いくら関係ない犯罪者だと説いても、地球の国々は納得しないだろう。
「クマ国にも野蛮な時代はあったし、地球史だってそうだろう。だが目的が正しいからといって、どんな手段も正当化されるわけじゃない」
桃太は、これまで打ち破ってきた強敵達を思い出す。
若き研修生達の命を生贄に捧げ、私利私欲を求めた黒山犬斗――。
劣等感に苛まれるがままに、日本全土に電気異常を振りまき、事故と混乱を撒き散らした四鳴啓介――。

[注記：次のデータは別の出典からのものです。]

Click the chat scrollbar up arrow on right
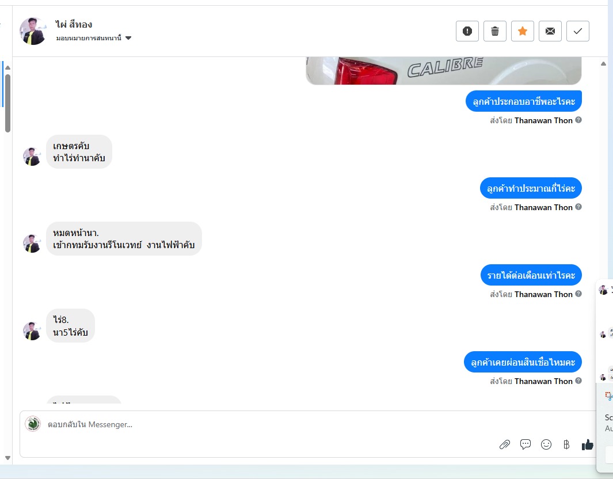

老いたる野望のままに、地球日本でクーデターを引き起こし、クマ国ヨシノの里を乗っ取ろうとした七罪業夢――。
彼らにも、彼らなりの夢があっただろう。
されど、桃太達があの悪鬼達の悪業を止めなければ、いったいどれほどの命が失われ、血が流れたかわからない。

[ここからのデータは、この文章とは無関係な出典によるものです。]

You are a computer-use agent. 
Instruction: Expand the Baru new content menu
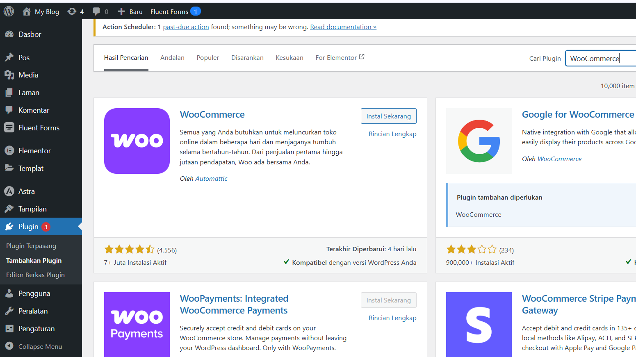click(130, 11)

「わかって欲しい。オウモと〝前進同盟〟が目指す目的に一分の理があろうとも、彼女達が手段を間違えた。少なくとも商売相手を選ぶべきだった。クマ国が地球諸国との国交正常化を目指す以上、反対派を説得するためにも決着をつけねばならんのだ。でなければ、最悪の場合、クマ国と地球、両世界が衝突する異世界大戦にもつれこむ」
桃太は、カムロの真剣な声色に対し脳内をフル回転させて――。
(セグンダ。石貫満勒。炉谷道子さん、そして黒騎士。俺は彼らを止められるか。いや、止めなければならないんだ。元勇者パーティ〝C・H・O〟の時と同じだ。不戦同盟の期間が終了した瞬間に交渉に持ち込んで、可能な限り被害を最小限に抑える)
正面から向かい合って、力強く頷いた。
「わ、わかりました。次、オウモさんに会った時、なんとか説得してみます。そ、そうだ。逆にクマ国側から地球へのクレームはないのですか?」
「それが、あるんだ。先日もヒメジの里のコウエンから猛抗議があったのだが……」
桃太が話を転換しようとしたところ、カムロは近くに置いてあった風呂敷包みから更なるモノクロ写真を取り出して、見せてきた。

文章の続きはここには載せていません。